Reading text:
· · ·
Because of its great success, attendance at football games in Javelina Stadium ranks amongst the highest in NCAA Division II. Javelina Stadium has more than 18,000 seats, which is one of the largest Division II football stadiums in the nation. Javelina Stadium has been chosen to host the NCAA Division II Cactus Bowl every year since 2001. The Cactus Bowl draws the best senior football players from Division II football for NFL scouting activities and culminates in a game pitting seniors from the East against seniors from the West.

Other sports

The university offers no less than ten NCAA sanctioned sports, including five men's sports and 5 women's sports. Facilities include Javelina Stadium for football, track, and field; the Gil H. Steinke Physical Education Center for volleyball and men's and women's basketball; Nolan Ryan Field for baseball; and Vernie & Blanche Hubert Field for softball. In addition, the campus maintains facilities for tennis, soccer, racketball, swimming, platform diving and other various indoor sports.
· · ·
What to work on:
Copy out the part of the athletics text that begins at the words "Because of its" and stops after the words "from the West.". Work only from the athletics text.

Data extract:
· · ·
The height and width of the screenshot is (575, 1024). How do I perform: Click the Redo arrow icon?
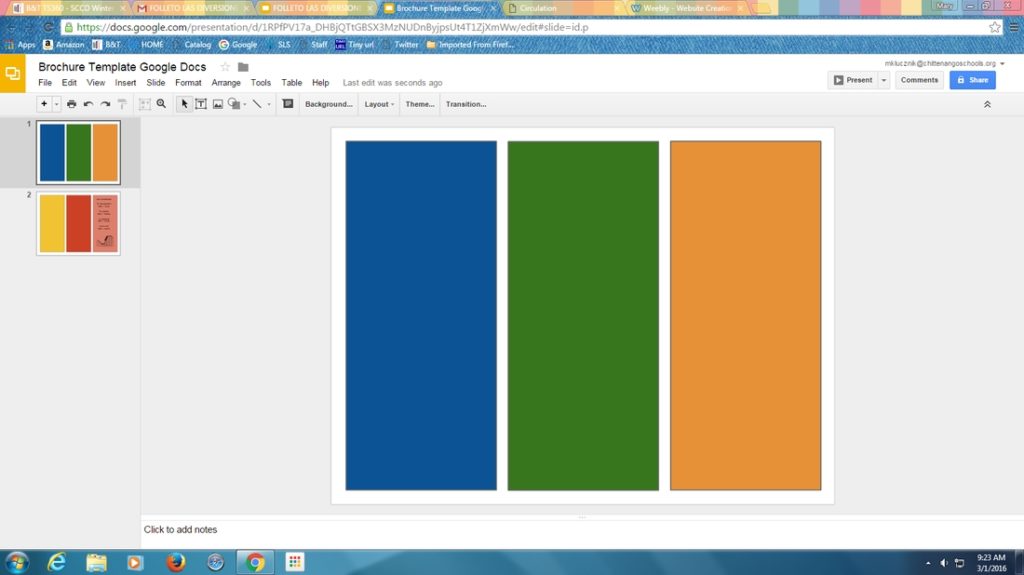point(105,104)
· · ·
Exercise output:
Because of its great success, attendance at football games in Javelina Stadium ranks amongst the highest in NCAA Division II. Javelina Stadium has more than 18,000 seats, which is one of the largest Division II football stadiums in the nation. Javelina Stadium has been chosen to host the NCAA Division II Cactus Bowl every year since 2001. The Cactus Bowl draws the best senior football players from Division II football for NFL scouting activities and culminates in a game pitting seniors from the East against seniors from the West.